BOOK NINTH.
CHAPTER 4. EARTHENWARE AND CRYSTAL.
 (continued)
The deaf man gazed at her.  He understood this pantomime.
 The poor bellringer's eye filled with tears, but he let none
 fall.  All at once he pulled her gently by the border of her
 sleeve.  She turned round.  He had assumed a tranquil air;
 he said to her,-- 
"Would you like to have me bring him to you?" 
She uttered a cry of joy. 
"Oh! go! hasten! run! quick! that captain! that captain!
 bring him to me!  I will love you for it!" 
She clasped his knees.  He could not refrain from shaking
 his head sadly. 
"I will bring him to you," he said, in a weak voice.  Then
 he turned his head and plunged down the staircase with great
 strides, stifling with sobs. 
When he reached the Place, he no longer saw anything except
 the handsome horse hitched at the door of the Gondelaurier
 house; the captain had just entered there. 
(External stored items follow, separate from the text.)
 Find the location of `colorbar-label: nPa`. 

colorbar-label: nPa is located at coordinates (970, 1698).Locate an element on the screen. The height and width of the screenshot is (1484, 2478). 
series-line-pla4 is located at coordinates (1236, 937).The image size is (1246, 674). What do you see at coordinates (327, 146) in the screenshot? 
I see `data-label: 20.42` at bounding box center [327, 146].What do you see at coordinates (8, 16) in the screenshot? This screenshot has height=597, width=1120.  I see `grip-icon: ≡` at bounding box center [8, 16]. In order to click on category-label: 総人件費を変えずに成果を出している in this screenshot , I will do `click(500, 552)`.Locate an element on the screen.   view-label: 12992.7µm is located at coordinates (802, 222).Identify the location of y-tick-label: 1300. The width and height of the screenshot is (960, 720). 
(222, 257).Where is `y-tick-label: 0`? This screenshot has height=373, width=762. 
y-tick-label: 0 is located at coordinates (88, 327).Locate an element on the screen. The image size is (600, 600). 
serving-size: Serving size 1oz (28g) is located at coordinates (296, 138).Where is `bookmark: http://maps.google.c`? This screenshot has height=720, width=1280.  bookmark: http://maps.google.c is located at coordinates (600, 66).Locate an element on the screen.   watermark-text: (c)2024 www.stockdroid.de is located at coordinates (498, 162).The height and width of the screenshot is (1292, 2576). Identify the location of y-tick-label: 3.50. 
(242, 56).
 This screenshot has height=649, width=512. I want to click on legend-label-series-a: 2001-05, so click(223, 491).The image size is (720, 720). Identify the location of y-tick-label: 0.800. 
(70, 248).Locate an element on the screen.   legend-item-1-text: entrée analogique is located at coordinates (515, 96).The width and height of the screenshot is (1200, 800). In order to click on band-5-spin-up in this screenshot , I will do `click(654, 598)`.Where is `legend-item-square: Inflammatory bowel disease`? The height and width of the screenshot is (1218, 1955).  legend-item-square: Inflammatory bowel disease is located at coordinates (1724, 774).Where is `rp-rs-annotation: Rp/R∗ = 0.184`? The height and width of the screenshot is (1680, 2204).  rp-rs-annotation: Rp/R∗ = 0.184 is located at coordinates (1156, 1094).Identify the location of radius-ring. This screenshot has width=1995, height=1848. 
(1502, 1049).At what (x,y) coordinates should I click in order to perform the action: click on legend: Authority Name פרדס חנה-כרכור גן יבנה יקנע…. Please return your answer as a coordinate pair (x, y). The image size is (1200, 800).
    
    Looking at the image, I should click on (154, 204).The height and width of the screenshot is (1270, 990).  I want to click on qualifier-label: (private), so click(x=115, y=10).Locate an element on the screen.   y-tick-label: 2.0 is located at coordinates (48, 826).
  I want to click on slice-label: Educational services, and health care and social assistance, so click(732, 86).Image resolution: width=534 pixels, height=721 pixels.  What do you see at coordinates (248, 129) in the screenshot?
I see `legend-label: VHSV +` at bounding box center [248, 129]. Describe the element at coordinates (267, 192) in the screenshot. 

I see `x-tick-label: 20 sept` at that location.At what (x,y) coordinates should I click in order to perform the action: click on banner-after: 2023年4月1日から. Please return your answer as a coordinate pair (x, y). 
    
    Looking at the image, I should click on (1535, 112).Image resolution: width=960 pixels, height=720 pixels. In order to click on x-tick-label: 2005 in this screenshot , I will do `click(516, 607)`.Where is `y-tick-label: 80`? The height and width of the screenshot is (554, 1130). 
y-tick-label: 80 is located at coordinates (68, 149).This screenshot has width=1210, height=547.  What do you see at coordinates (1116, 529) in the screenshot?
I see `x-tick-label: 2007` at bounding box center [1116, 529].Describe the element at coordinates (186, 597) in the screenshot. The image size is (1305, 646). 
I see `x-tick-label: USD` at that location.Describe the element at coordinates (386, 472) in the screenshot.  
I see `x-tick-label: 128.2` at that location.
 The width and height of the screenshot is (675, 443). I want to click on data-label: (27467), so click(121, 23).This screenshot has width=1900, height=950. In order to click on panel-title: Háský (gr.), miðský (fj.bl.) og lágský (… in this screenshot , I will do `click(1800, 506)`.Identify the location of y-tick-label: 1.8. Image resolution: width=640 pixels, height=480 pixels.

He raised his eyes to the roof of the church.  La Esmeralda
 was there in the same spot, in the same attitude.  He made
 her a sad sign with his head; then he planted his back against
 one of the stone posts of the Gondelaurier porch, determined
 to wait until the captain should come forth. 
In the Gondelaurier house it was one of those gala days
 which precede a wedding.  Quasimodo beheld many people
 enter, but no one come out.  He cast a glance towards the
 roof from time to time; the gypsy did not stir any more than
 himself.  A groom came and unhitched the horse and led it to
 the stable of the house. 
The entire day passed thus, Quasimodo at his post, la
 Esmeralda on the roof, Phoebus, no doubt, at the feet of
 Fleur-de-Lys. 
At length night came, a moonless night, a dark night.
 Quasimodo fixed his gaze in vain upon la Esmeralda; soon
 she was no more than a whiteness amid the twilight; then
 nothing.  All was effaced, all was black.